/LISPAT

Primary LanguageJavaScriptMIT LicenseMIT

LISPAT - Lost in Space and Time

When Plagiarism is a Good Thing

Sr. Design Project – Medtronic

LISPAT (Lost in Space and Time) is built to convert documents from their common pdf/docx format to txt, allowing for the use of Natural Language Processing on the provided data, with the goal of finding semantic similarities between two documents. Using methods such as text cleaning, top keyword counts, top ngram counts, and leveraging python libraries to get the most out of the data. It extracts the most valuable information from each document all in order to capture the original information, in a manner that preserves and increases its value, accessibility and usefulness.

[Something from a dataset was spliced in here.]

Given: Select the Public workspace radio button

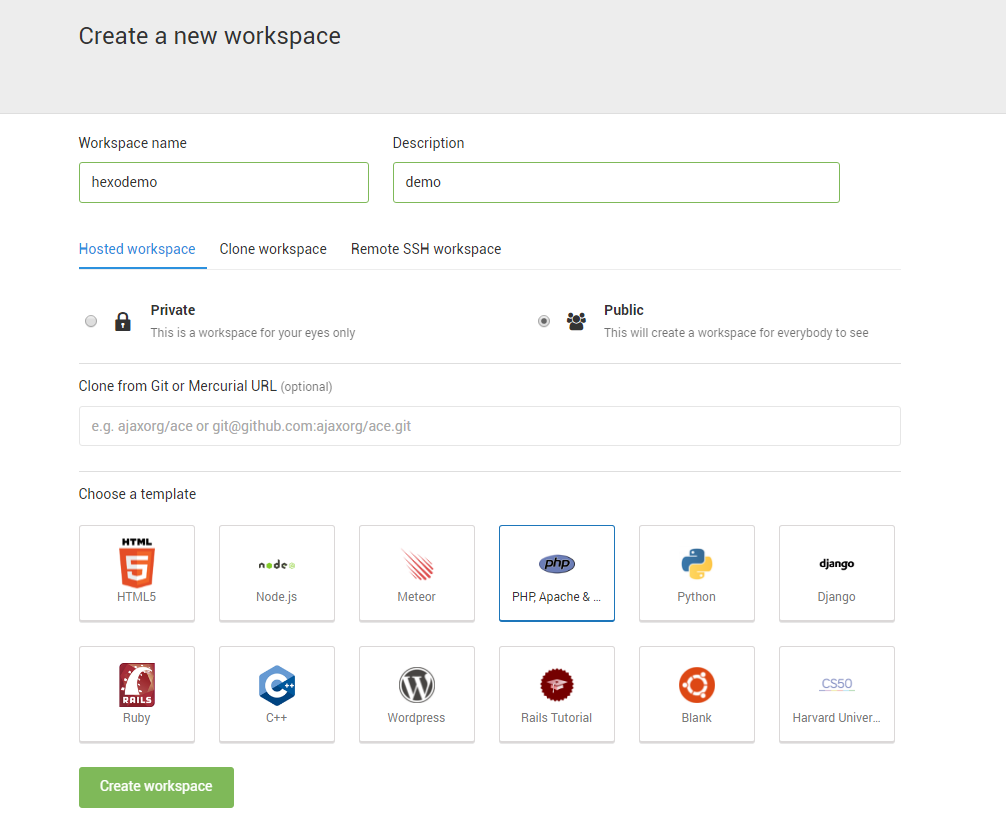Looking at the screenshot, I should [x=544, y=321].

IMPORTANT: Please scroll down for some important notes.

📒 Documentation

Home - LISPAT's Home Page

API Reference - Detailed reference for LISPAT's API

Usage Guides - How to use LISPAT and its features

💪 Features

  • Converts 2 uploaded pdf/docx/doc documents for comparison/analysis
  • Finds top keywords in both documents
  • Highlights selected top keywords
  • Search for a keyword in specific document
  • Visualize the document's term frequency on a graph
  • Visualize the way that 2 documents use a particular word

Using LISPAT

Follow the home page link above to access LISPAT.

Notes about LISPAT.

  1. To clear a search, click "enter", once you have removed your search words.
    • Search words are case sensitive.
  2. Selected keywords will contain any word that has the same character occurrences of the keyword. For example: the word words is contained within keywords. So keywords will show up in the term search. If you want to contain the whole word, please enter it in the search bar.
  3. The documents will contain headers and footers from the pdf or docx document, due to the processing when converting the documents the data from each document is not perfectly formatted and some attributes may be missing.

Using the Graph

The graph shows you the differences in the way the words are used in each document.

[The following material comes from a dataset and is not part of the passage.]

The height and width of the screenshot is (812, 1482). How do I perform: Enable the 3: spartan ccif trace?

Top Right Corner: These are common words found in both documents, ideally you would want to find most of your top terms in this corner.

Bottom Left Corner: These are the words least common words used by each document. They are rarely used.

Top Left Corner: These are the most frequent terms found in the 1st Document.

Bottom Right Corner: These are the most frequent terms found in the 2nd Document.

Selecting a term on the graph or column will show you where they were found in each document, with side by side comparison.

Packaging and Delivery

Docker

Docker Hub

Note: To install docker please reference https://docs.docker.com/install/

> docker pull jbrummet/lispat:2.0.0
> docker tag jbrummet/lispat:2.0.0 lispat
> docker run -it -p 5000:5000 lispat
  open 0.0.0.0:5000 in the browser

Docker locally

> cd path/to/{lispat}
> docker build . -t lispat
> docker run -it -p 5000:5000 lispat
open 0.0.0.0:5000 in the browser

LISPAT does have a fairly large docker file. The installation process does take a minute since there are so many dependencies between both python and javascript.

Cheers, Team LISPAT